The Houthi rebels drove Yemen's government out of Sanaa in 2014, pushing President Abedrabbo Mansour Hadi into exile and sparking an intervention by Saudi Arabia and its allies the following year.

The Saudi-led coalition earlier this year imposed a near-total blockade on Hodeida port on allegations that it served as a major conduit for arms smuggling to the rebels by Riyadh's regional arch-rival Iran.

The potential capture of Hodeida would be the coalition's biggest victory of the war so far.

Rebel leader Abdul Malik al-Houthi has urged his forces to put up fierce resistance and turn the region into a "quagmire" for the Saudi-led coalition troops.

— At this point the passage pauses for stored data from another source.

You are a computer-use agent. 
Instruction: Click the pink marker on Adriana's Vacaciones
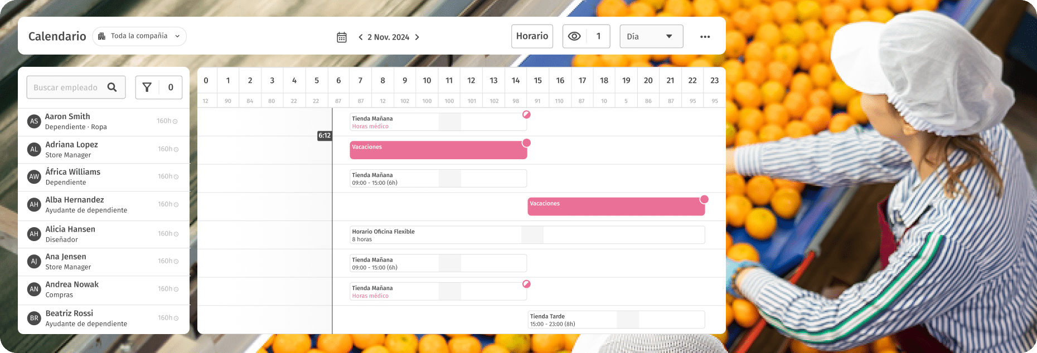(526, 143)
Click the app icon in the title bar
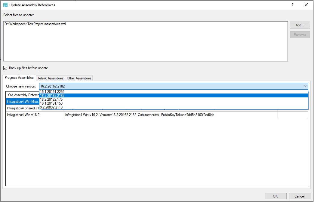Screen dimensions: 314x202 5,5
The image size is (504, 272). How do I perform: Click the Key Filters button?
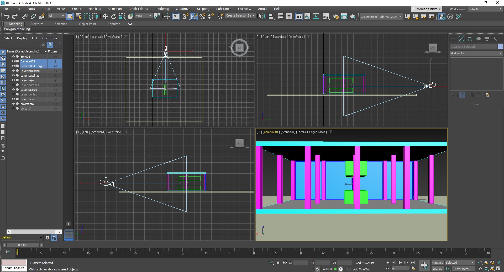pos(463,269)
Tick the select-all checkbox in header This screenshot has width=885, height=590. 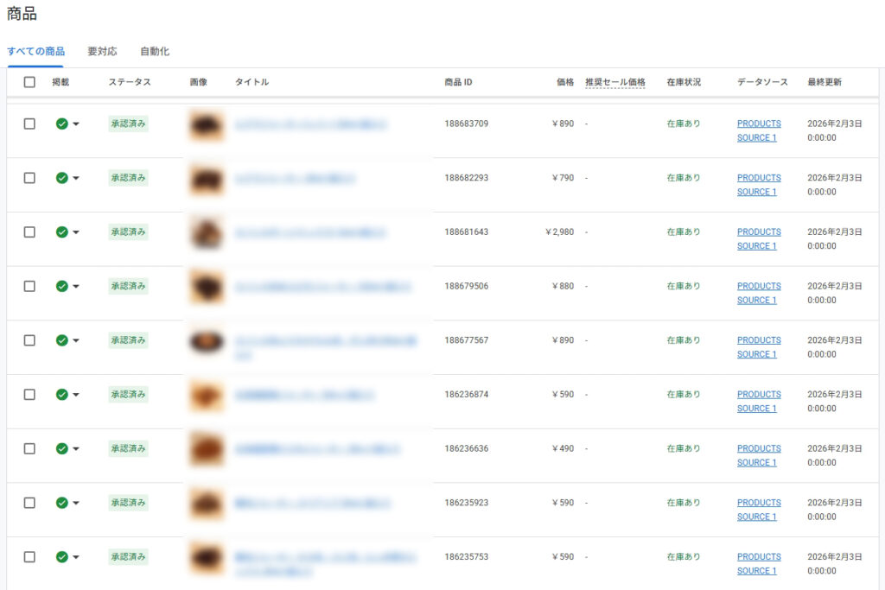coord(29,82)
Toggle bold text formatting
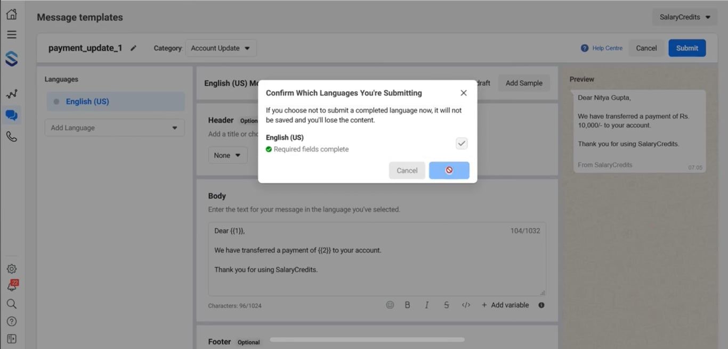This screenshot has height=349, width=728. click(x=407, y=305)
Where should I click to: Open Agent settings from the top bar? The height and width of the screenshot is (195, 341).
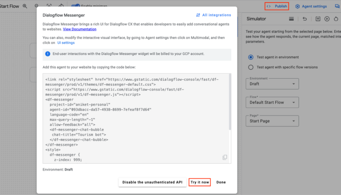click(x=311, y=6)
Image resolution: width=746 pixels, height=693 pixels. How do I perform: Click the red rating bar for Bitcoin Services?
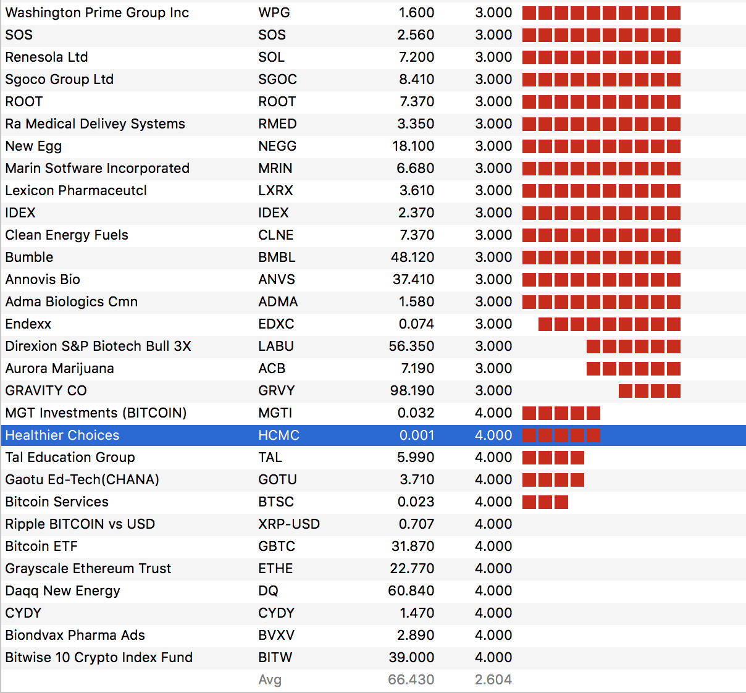545,502
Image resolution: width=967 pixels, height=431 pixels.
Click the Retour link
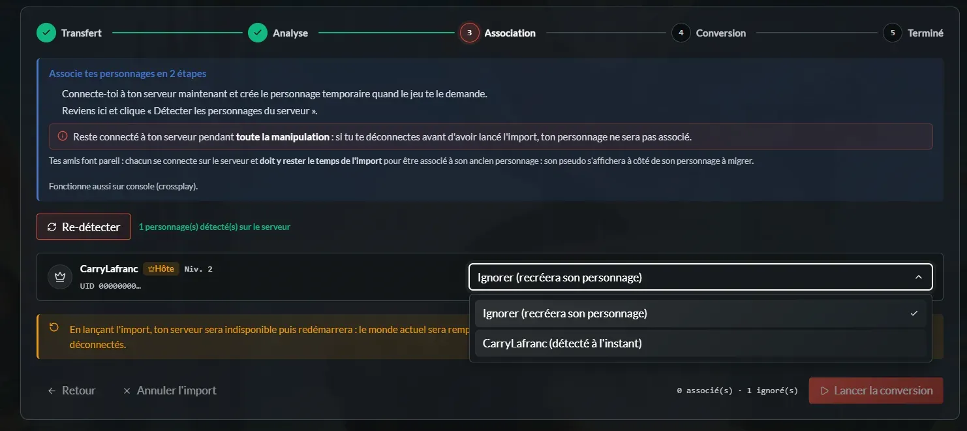[71, 391]
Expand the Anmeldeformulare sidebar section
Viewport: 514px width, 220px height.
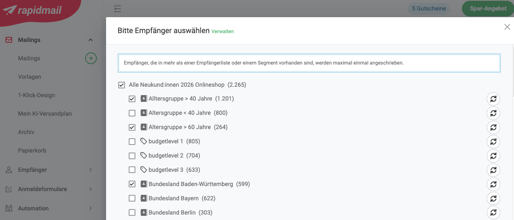point(91,189)
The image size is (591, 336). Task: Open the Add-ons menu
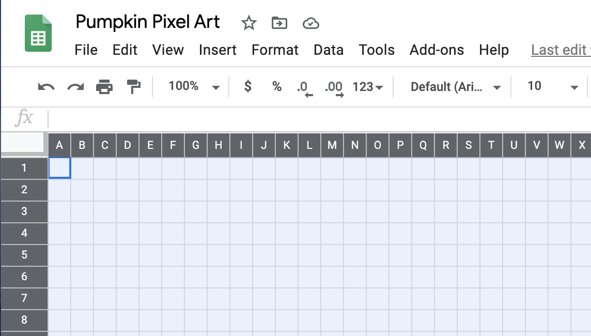[x=437, y=50]
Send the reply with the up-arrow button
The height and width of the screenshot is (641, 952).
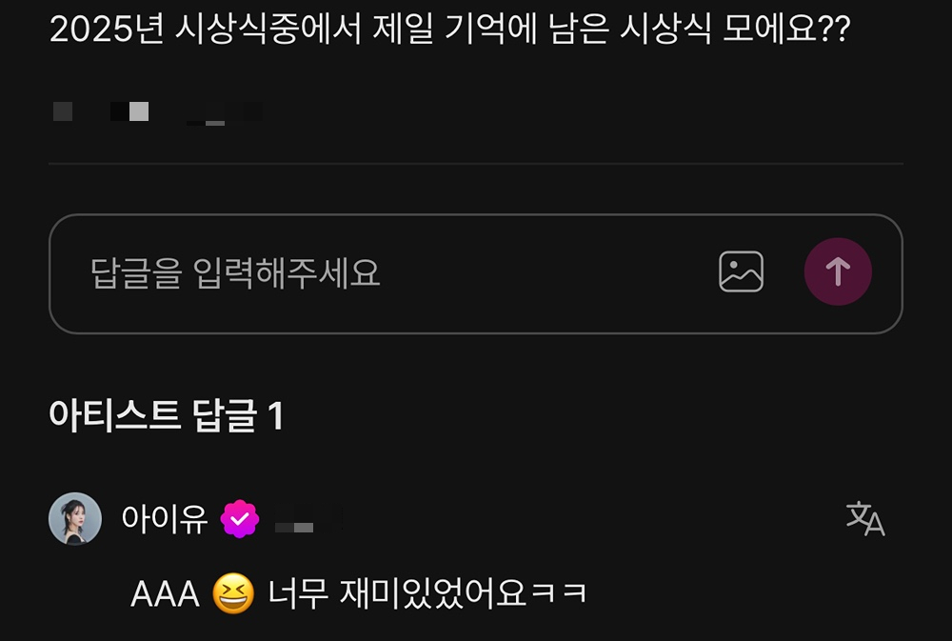[x=838, y=271]
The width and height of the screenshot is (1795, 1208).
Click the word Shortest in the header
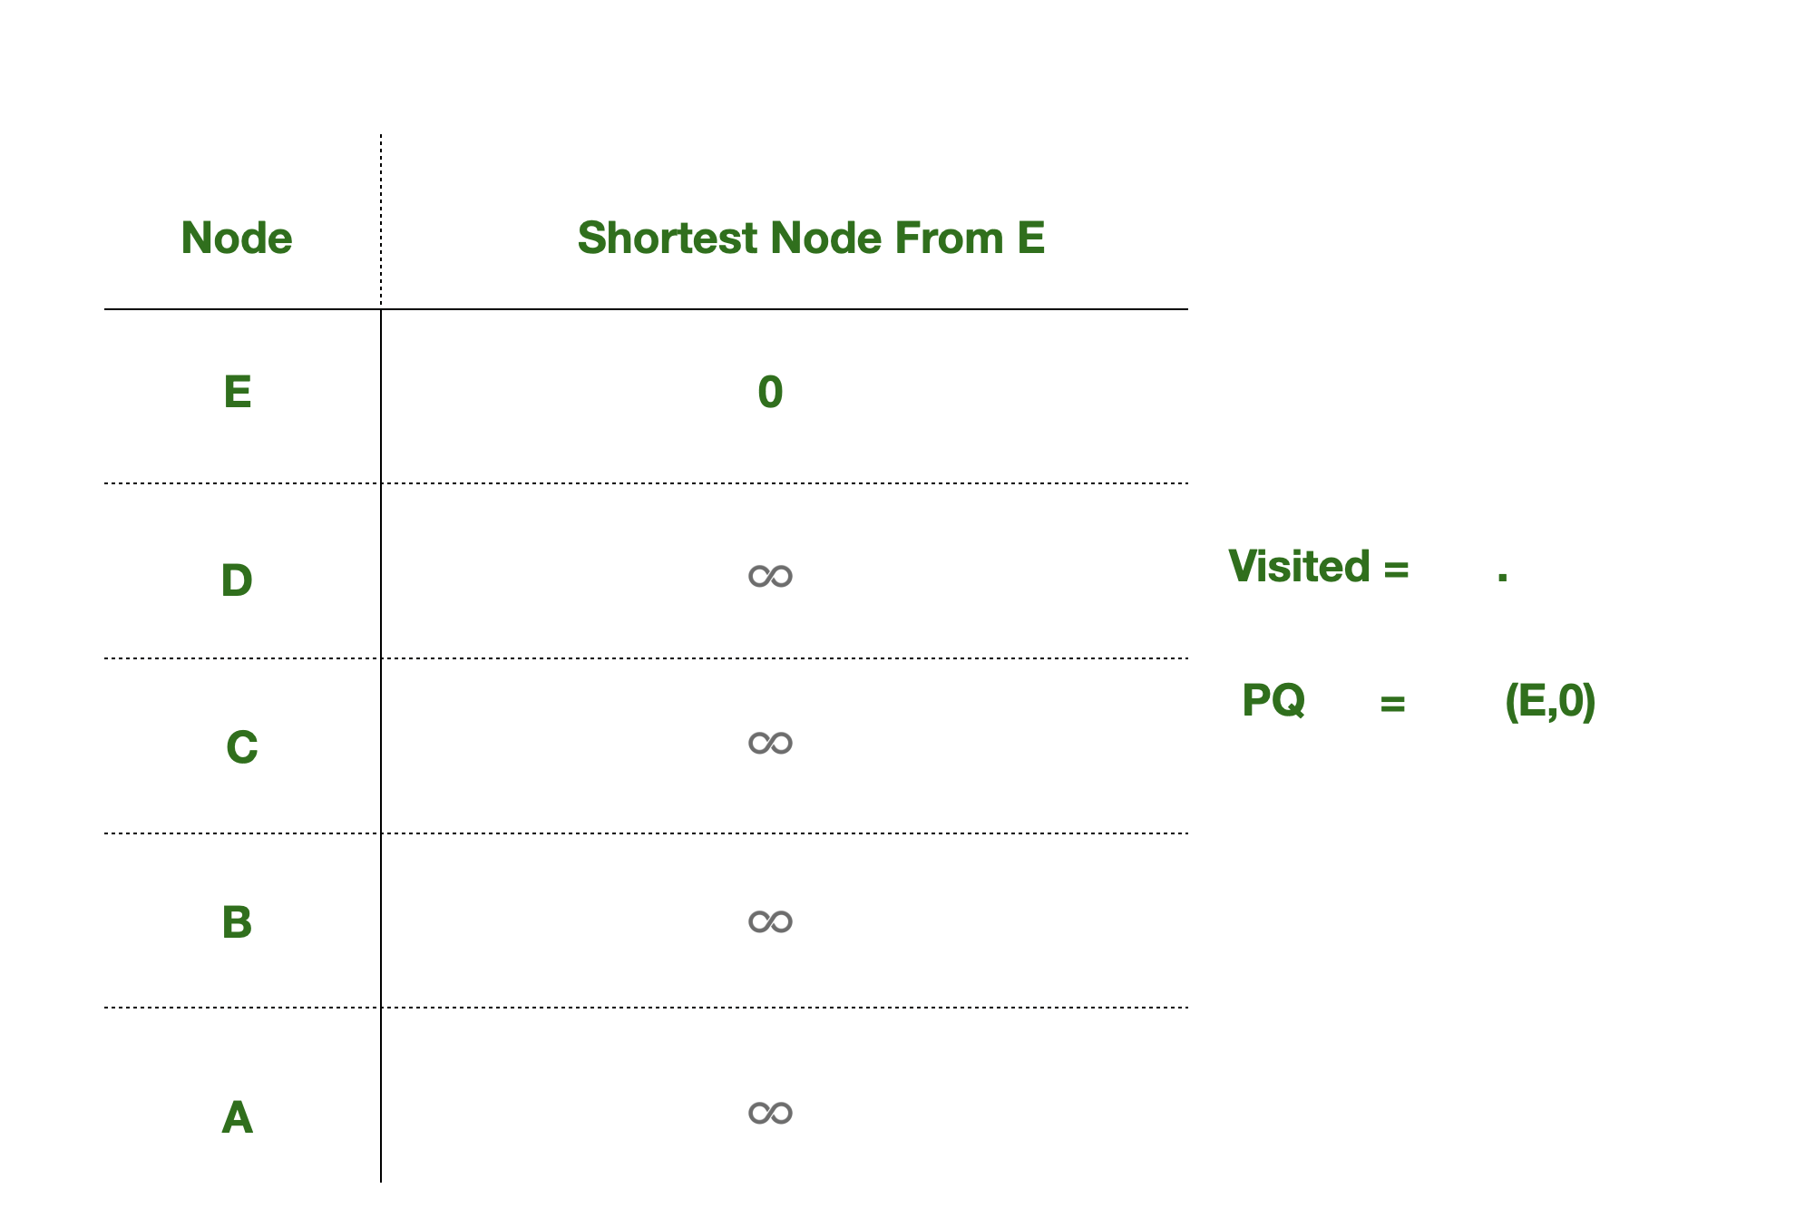668,239
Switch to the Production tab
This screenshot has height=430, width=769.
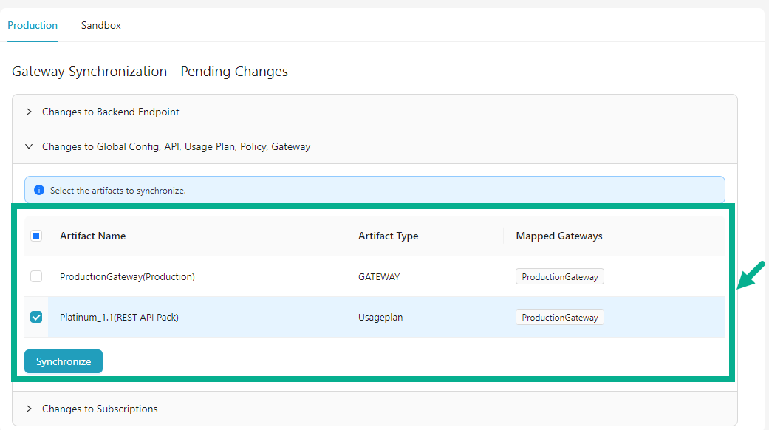(33, 25)
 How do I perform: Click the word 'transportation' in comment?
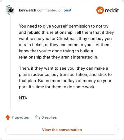(x=73, y=74)
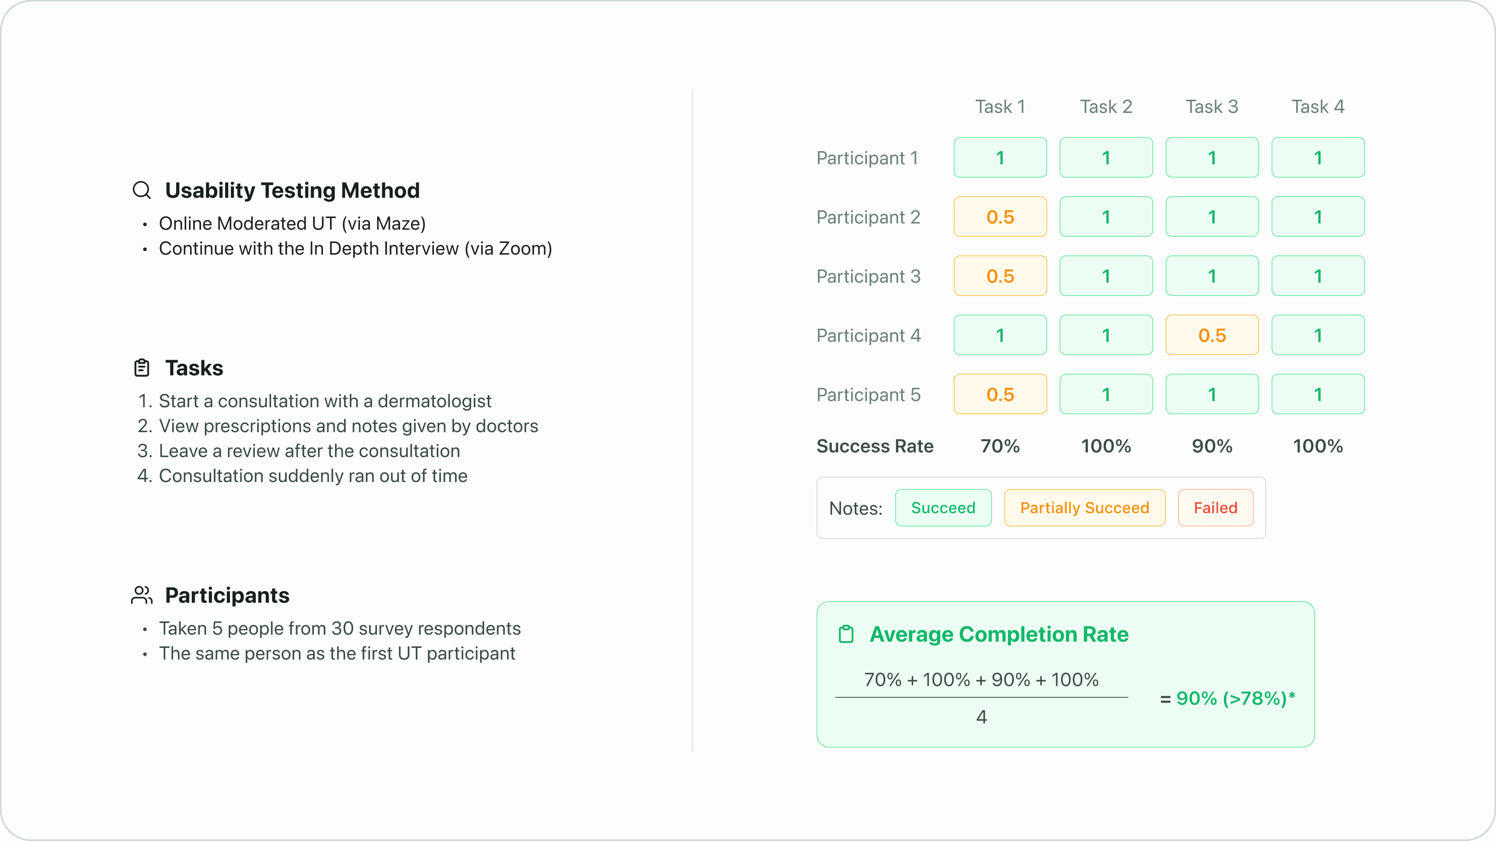The width and height of the screenshot is (1496, 841).
Task: Select the green Succeed legend badge
Action: [943, 508]
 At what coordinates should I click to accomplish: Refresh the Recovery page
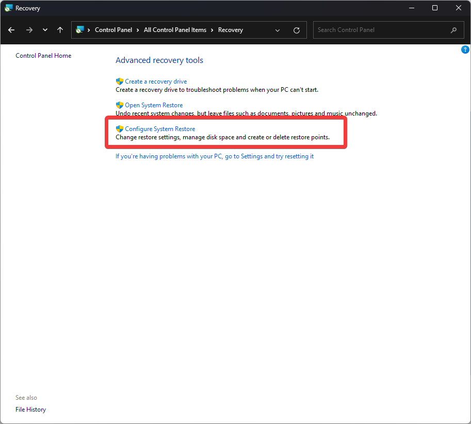(296, 30)
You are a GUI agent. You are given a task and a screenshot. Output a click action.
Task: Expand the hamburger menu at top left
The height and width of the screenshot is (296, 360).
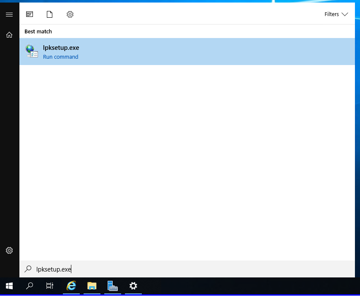click(x=9, y=14)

The UN envoy for Yemen Martin Griffiths arrived in rebel-held Sanaa last Saturday for a second round of talks since taking the post in February.

The Houthis have regularly accused the UN, which recognises the Hadi government, of bias.

Multiple rounds of UN-brokered talks between the rebels and the Hadi government have failed to find a solution to the conflict.

Mr Griffith, whose talks in Sanaa have been kept under wraps, was believed to be pressing the Houthis to cede control of the Red Sea port to a UN-supervised committee that would allow deliveries of commercial goods and aid to continue to flow.

Last Saturday, he called for restraint and said he was in contact with all the warring parties in a bid to halt the fighting.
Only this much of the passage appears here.